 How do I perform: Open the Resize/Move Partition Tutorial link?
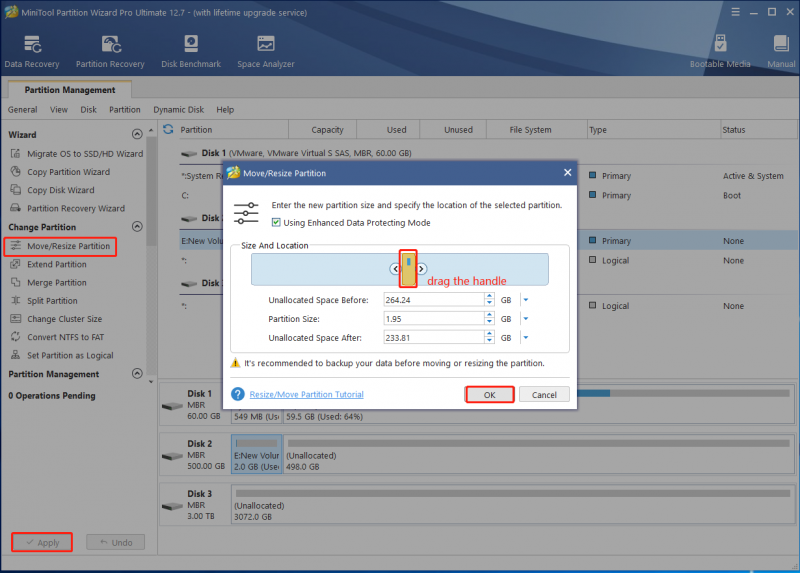pos(307,394)
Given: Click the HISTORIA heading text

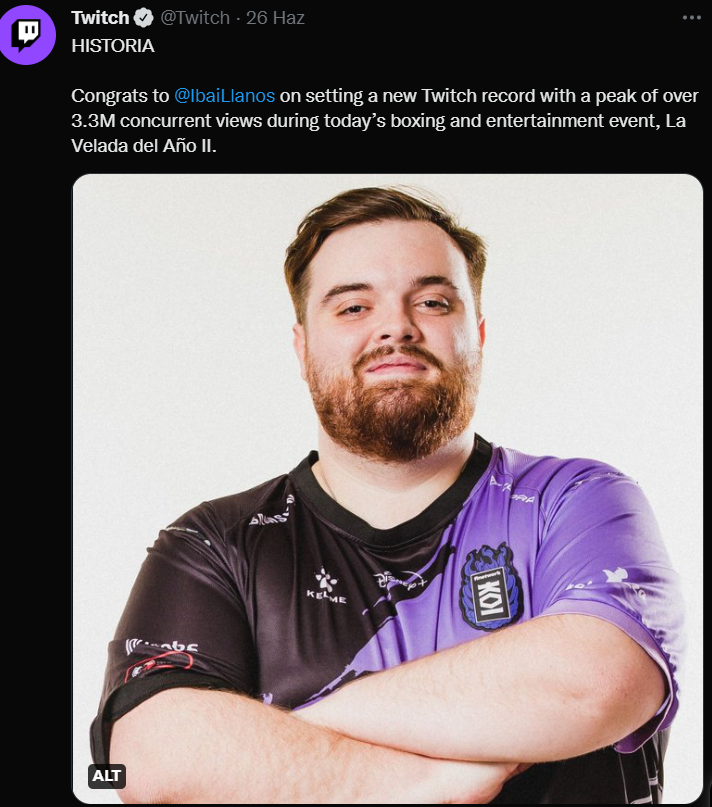Looking at the screenshot, I should click(113, 46).
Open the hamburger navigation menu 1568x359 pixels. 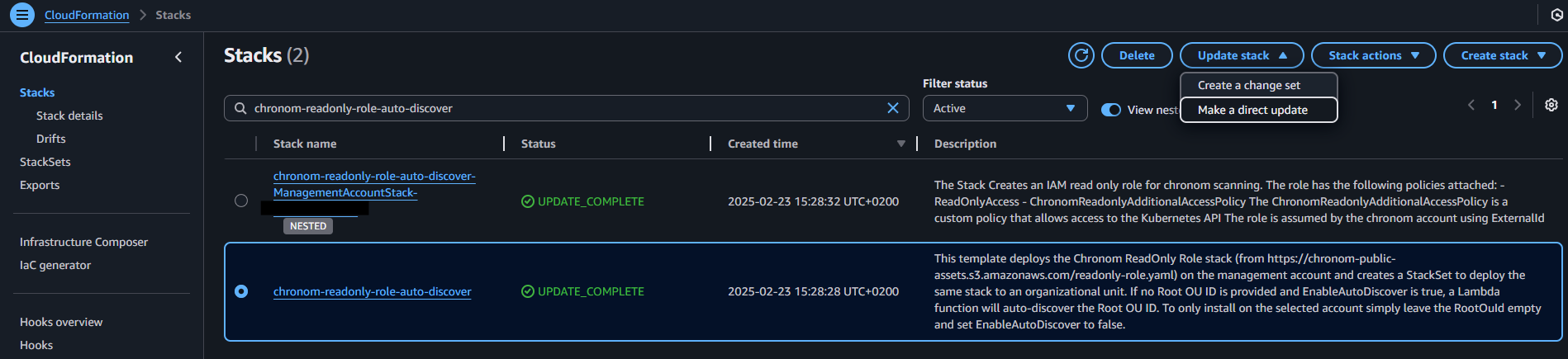click(x=21, y=15)
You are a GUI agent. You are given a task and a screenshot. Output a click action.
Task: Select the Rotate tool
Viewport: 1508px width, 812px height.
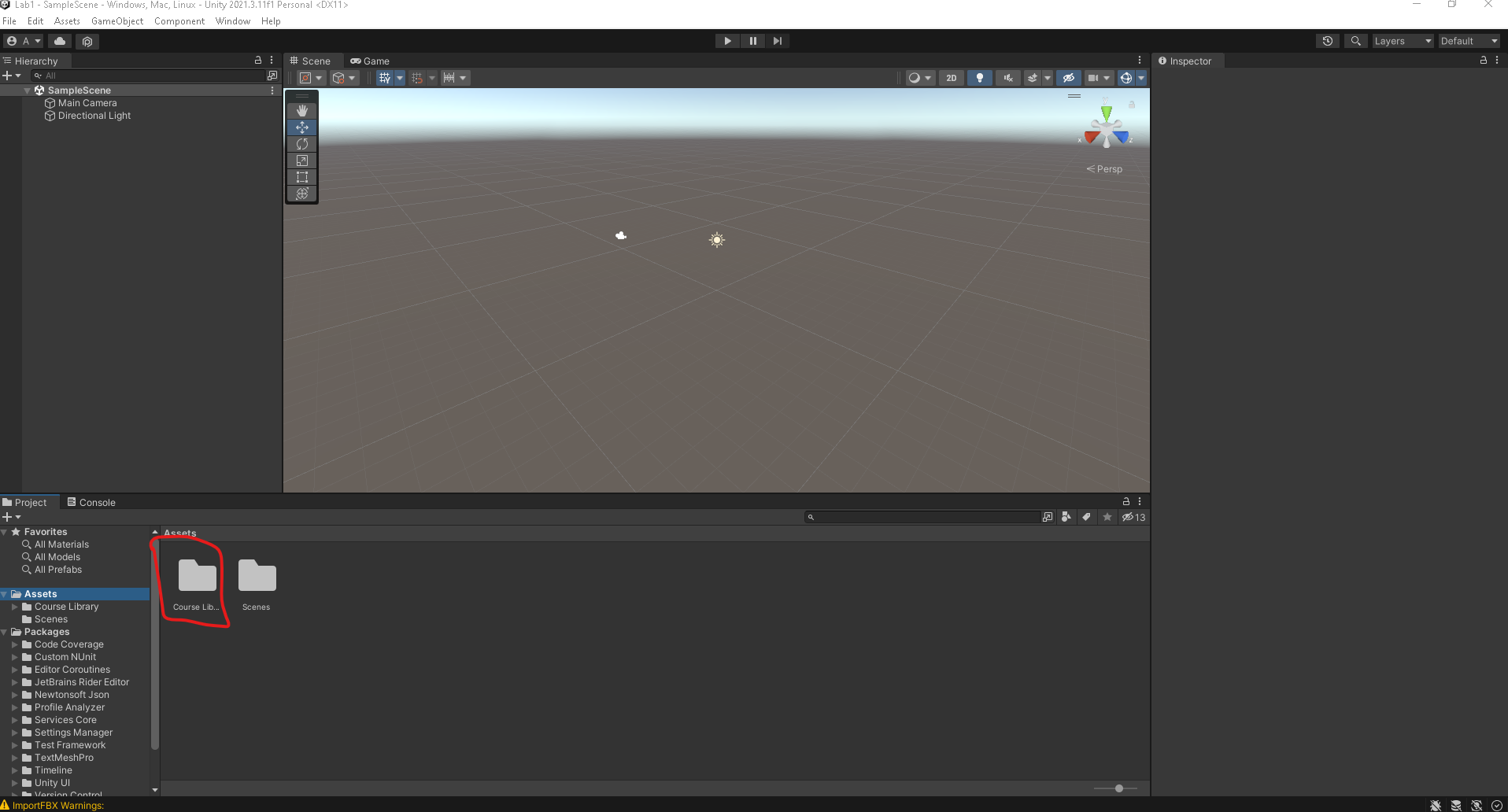tap(302, 144)
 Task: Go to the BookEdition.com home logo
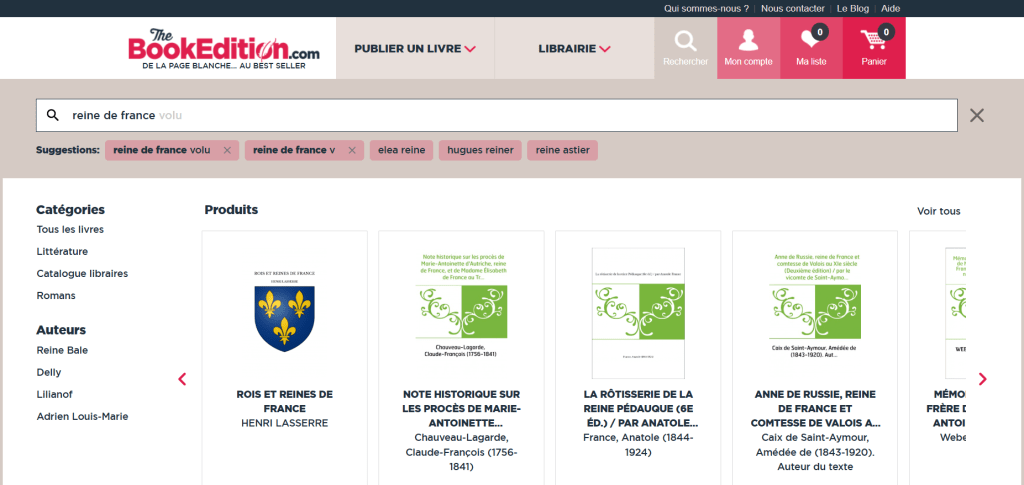click(224, 48)
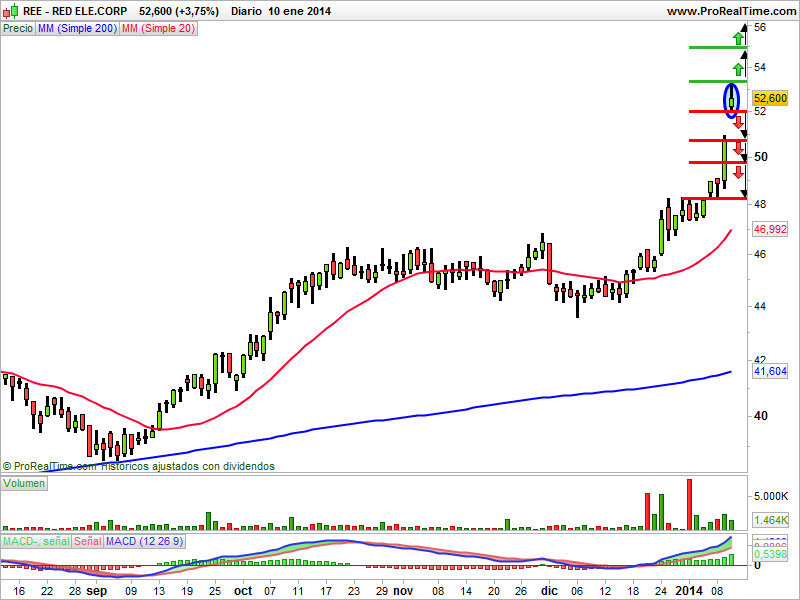The height and width of the screenshot is (600, 800).
Task: Click the candlestick chart icon beside REE
Action: [x=10, y=11]
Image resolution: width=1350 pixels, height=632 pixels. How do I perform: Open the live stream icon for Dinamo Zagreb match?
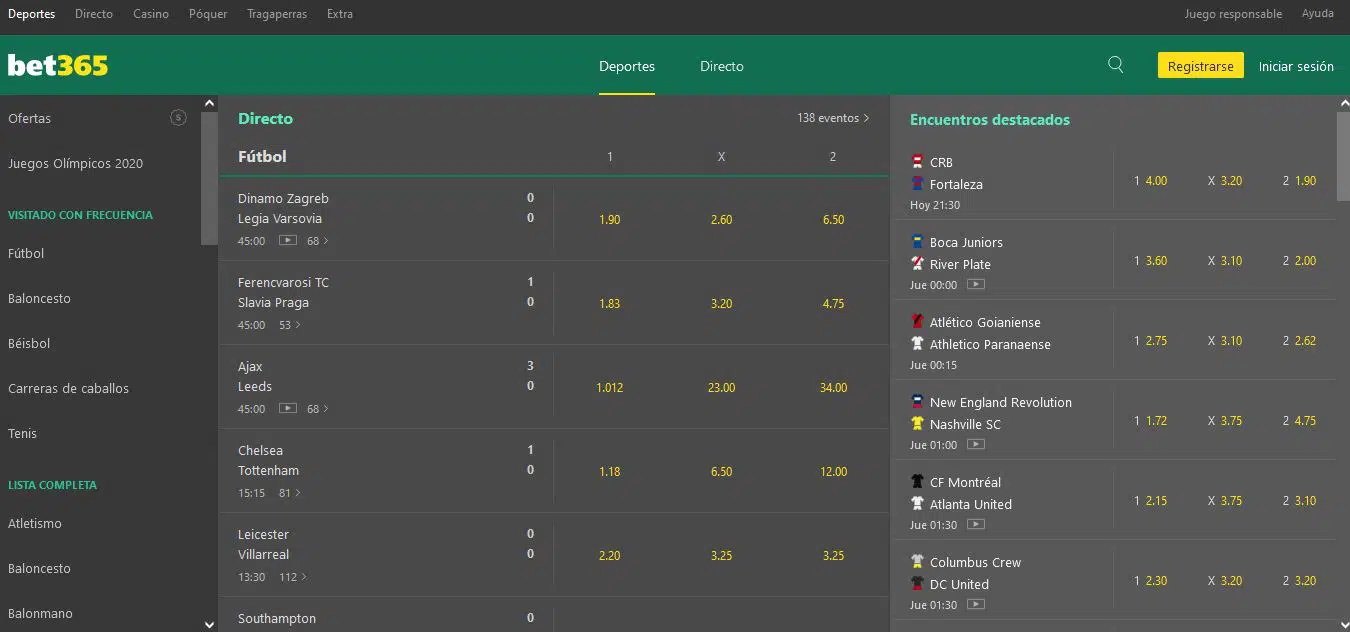click(x=288, y=240)
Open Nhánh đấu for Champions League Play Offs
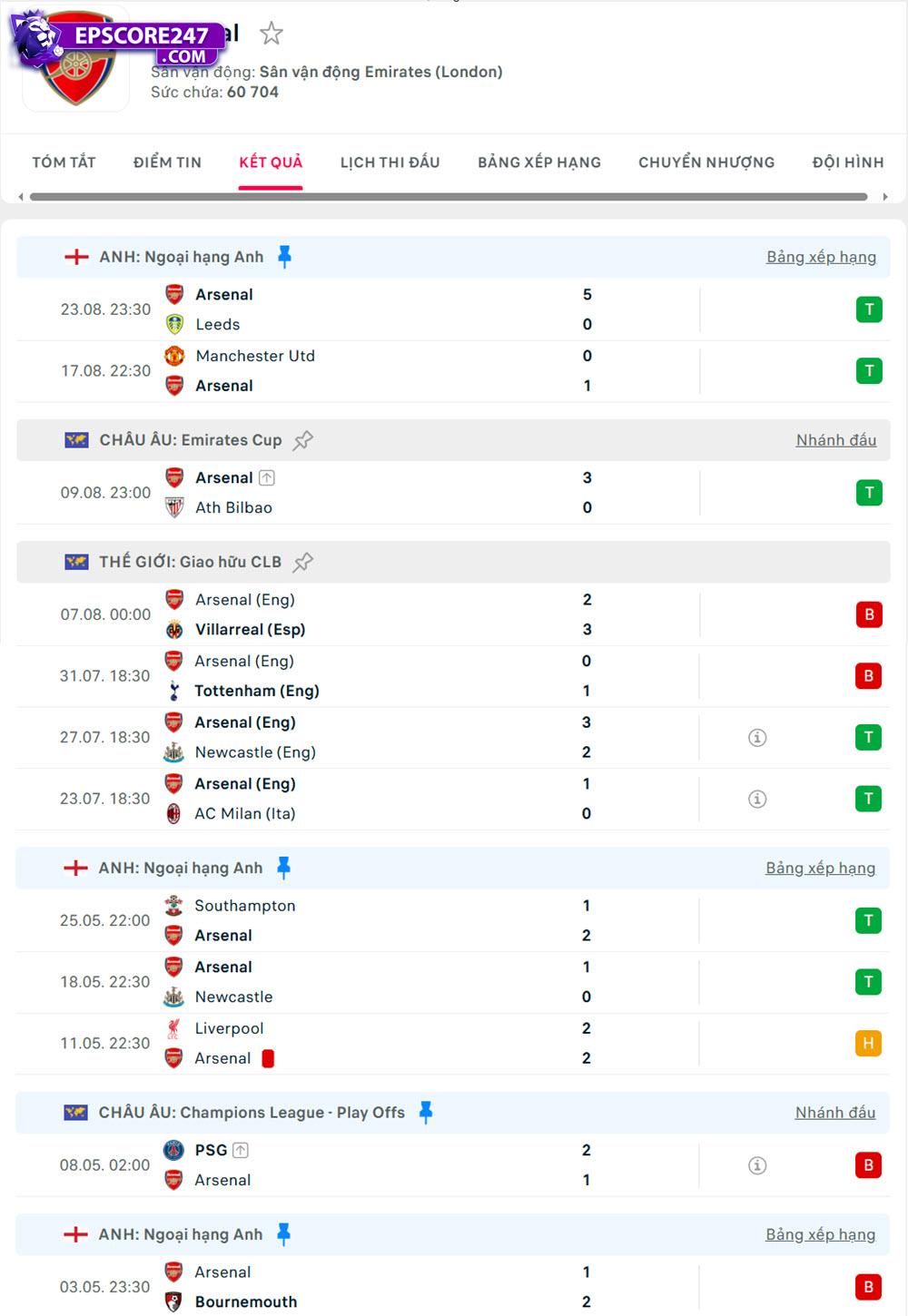The height and width of the screenshot is (1316, 908). pyautogui.click(x=835, y=1112)
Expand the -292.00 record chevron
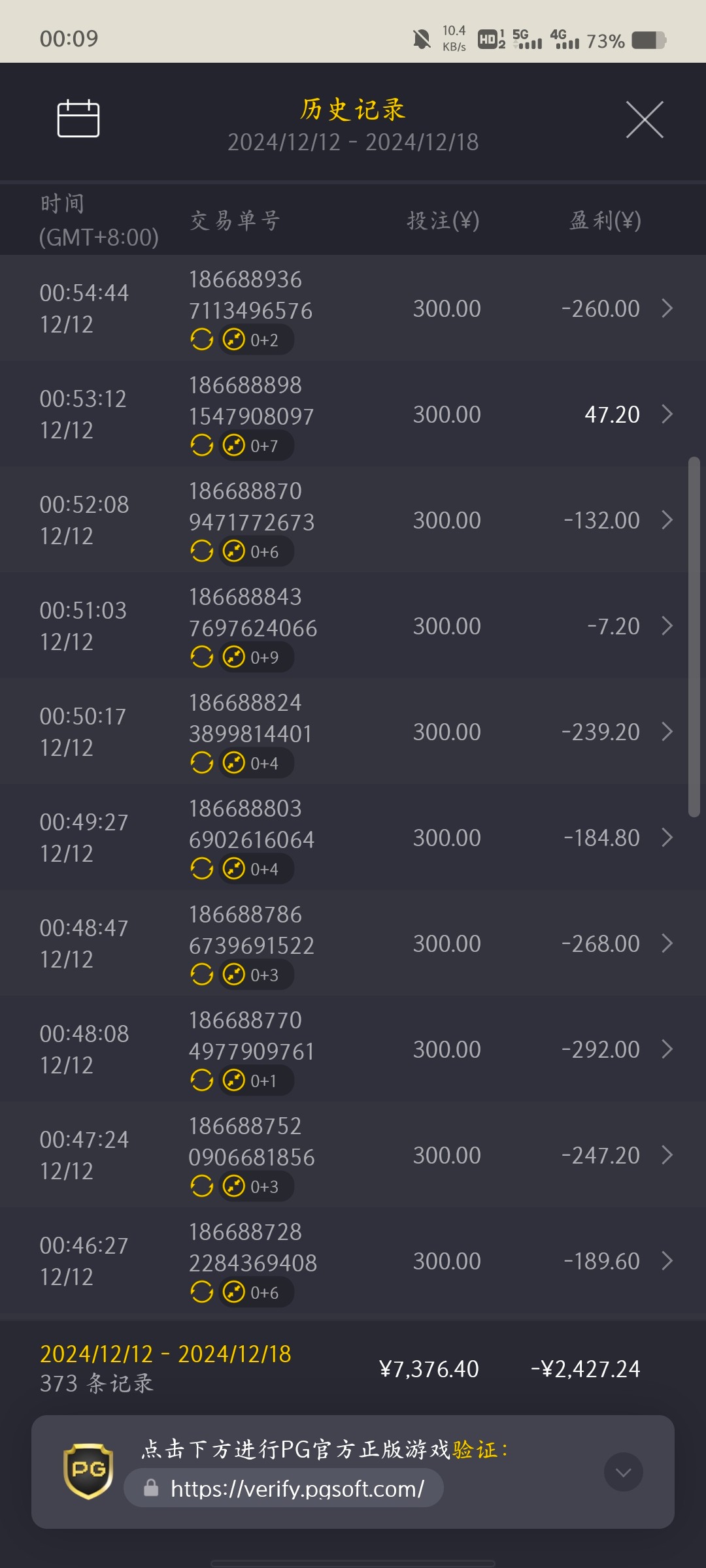The width and height of the screenshot is (706, 1568). coord(667,1049)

------------------------

Written request: Count how many lines in the rows above contain the word "perform", treating case as significant. Reply with the number alone.

Response to this task: 2